Mayuri Sitar

Mayuri Sitar

The sitar is India's most famous instrument (mainly thanks to Ravi Shankar) and used in Hindustani music. It is made in different sizes. The body of the sitar is made of a large gourd (from a tropical fruit), with a front of hard wood. The neck is also made of hardwood and hollowed out. It is covered with a fingerboard, which is slightly concave.

The neck extents into the tuning head. The frets are made of half round metal hoops, which are tied to the neck with nylon string, and can be moved if necessary. The second gourd on the top is mainly for decoration and is often removed or not placed at all. The edges of the neck, body and tuning head are inlayed with bone, often with red and white etching. The back of the body has some woodcarvings.

All strings are made from metal. There are 7 main strings, 3 of which are fingered; the others serve as drones. The two lowest ones are the high chikari strings, which are played separately for rhythmic effects. Usually, there are two big round friction tuning pegs in the front, and 3 on the left side of the tuning head, while the two pegs for the chikari strings are similar in size. Underneath the chikari pegs are 12 smaller pegs for the resonance strings called 'taraf', which run through the small holes in the fretboard. All 7 main strings run over a flat bridge, and all resonance strings run over a smaller, lower bridge underneath the main strings. Both bridges are slightly rounded, giving the strings a buzzing sound.

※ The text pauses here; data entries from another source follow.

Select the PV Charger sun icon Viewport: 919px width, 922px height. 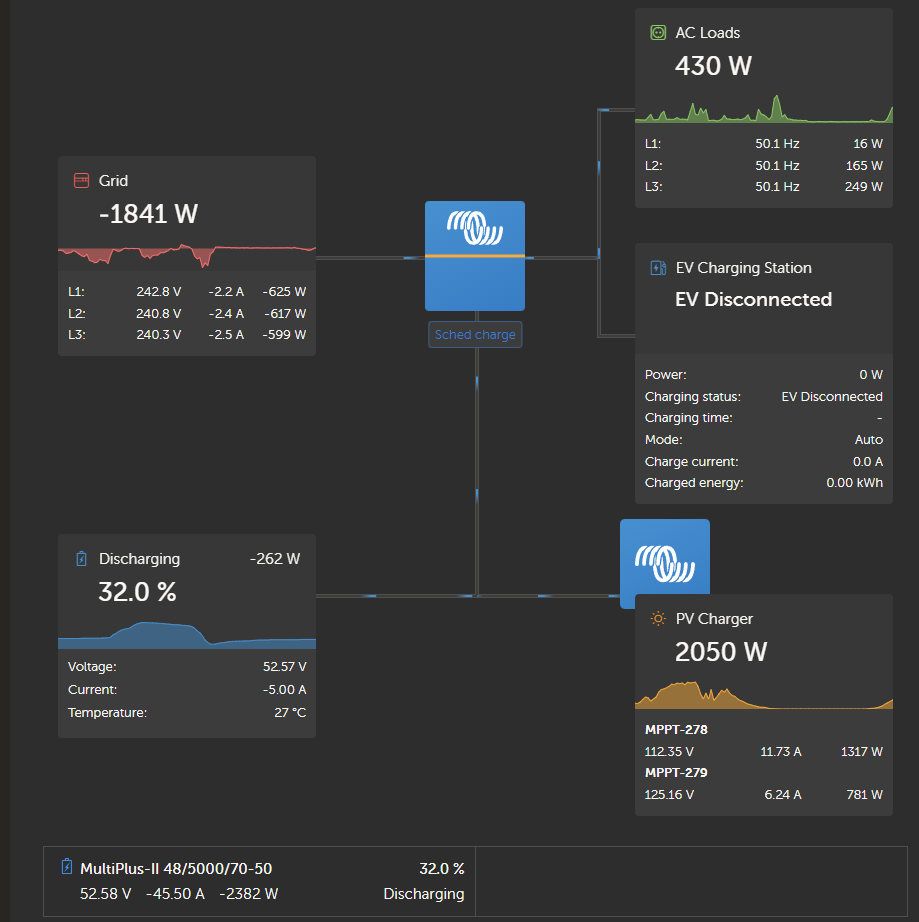pos(656,619)
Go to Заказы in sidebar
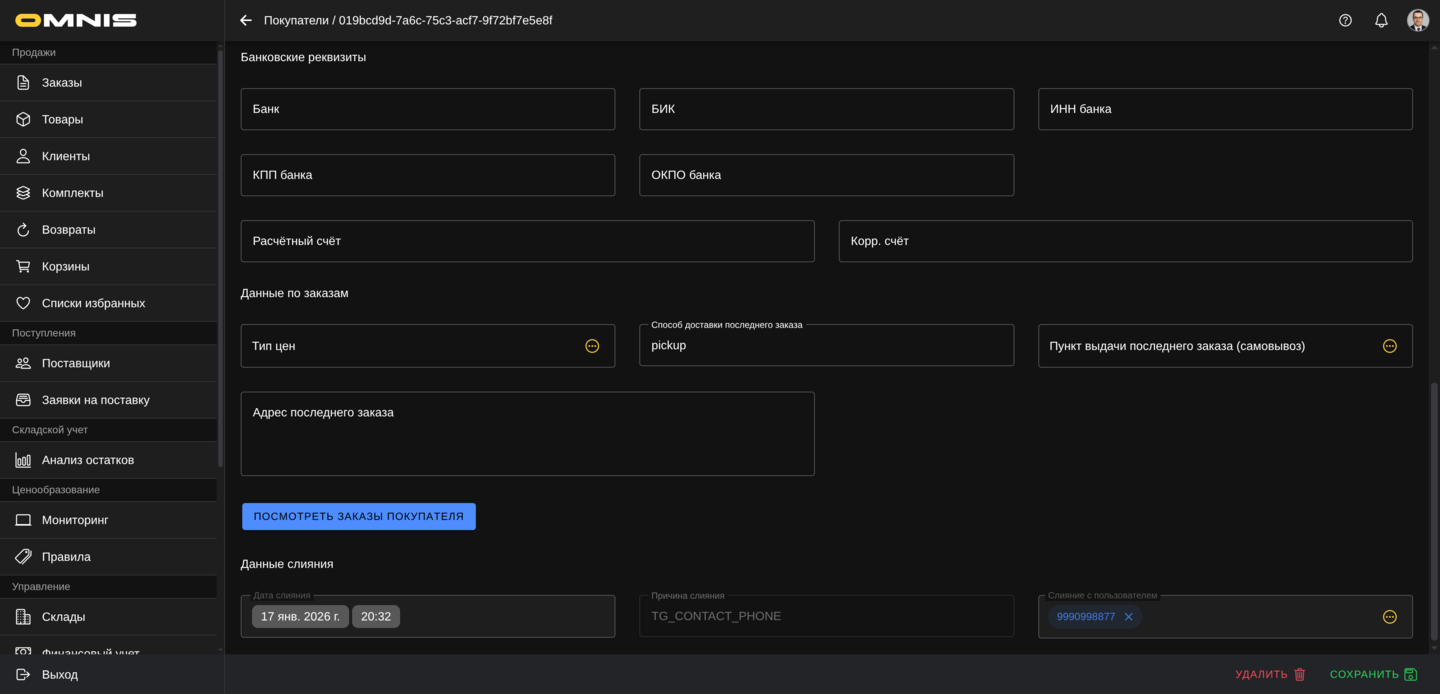This screenshot has width=1440, height=694. point(62,83)
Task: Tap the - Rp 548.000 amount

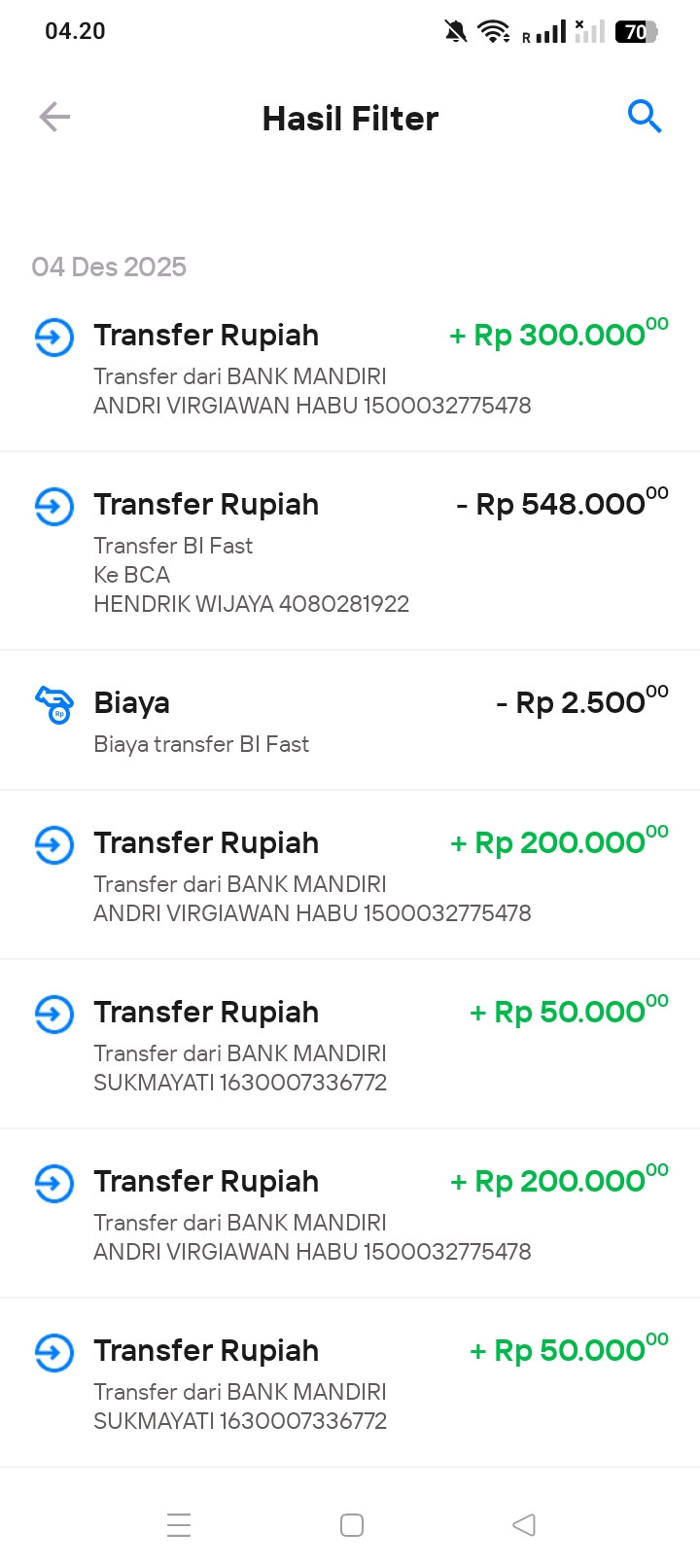Action: click(x=562, y=504)
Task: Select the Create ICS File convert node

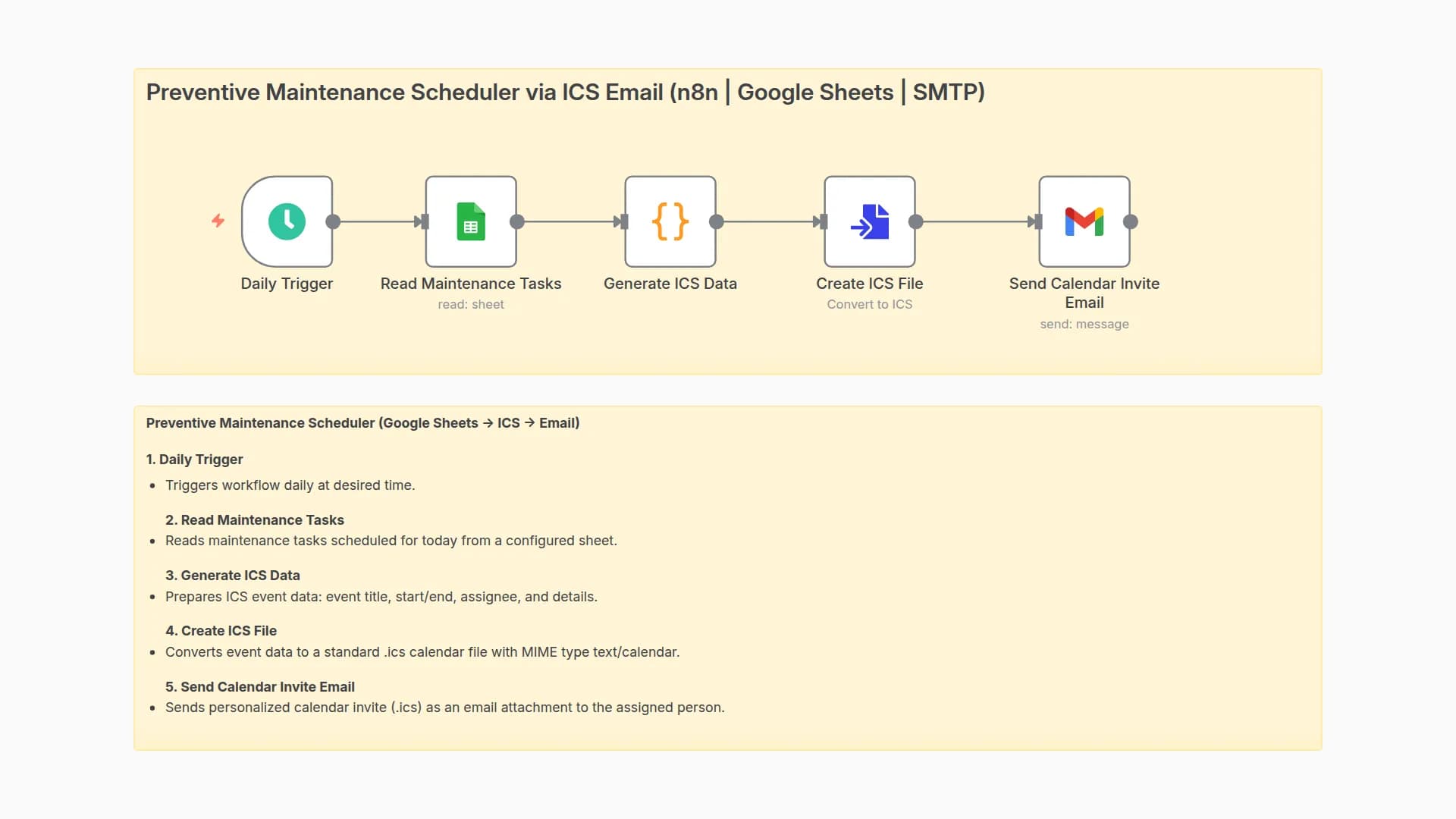Action: point(869,221)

Playing the sitar is with a wire finger-plectrum (mizrab), so you can pick up and down. The strings are all on the left side of the neck, so you have space to pull the strings (mainly only the first one) upwards to 4 notes. Music was not written down, but learned by the pupil from the master player. Classical Indian music is very old and a whole repertoire of raga's exist.

The instrument which Tomasz plays called Mayuri Sitar and was designed by himselves. It is bigger than the traditional sitar, and is a hybrid – a mixture of sitar and surbahar which gives deeper, bass sounding. Magnificently sculptured, adorned with floral patterns as well as animal – peacock’s head as the ending of the fret board – from this pattern this instrument got its name - mayuri (mayur means peacock) sitar.

The instrument is manufactured in India and labeled with the name of the artist.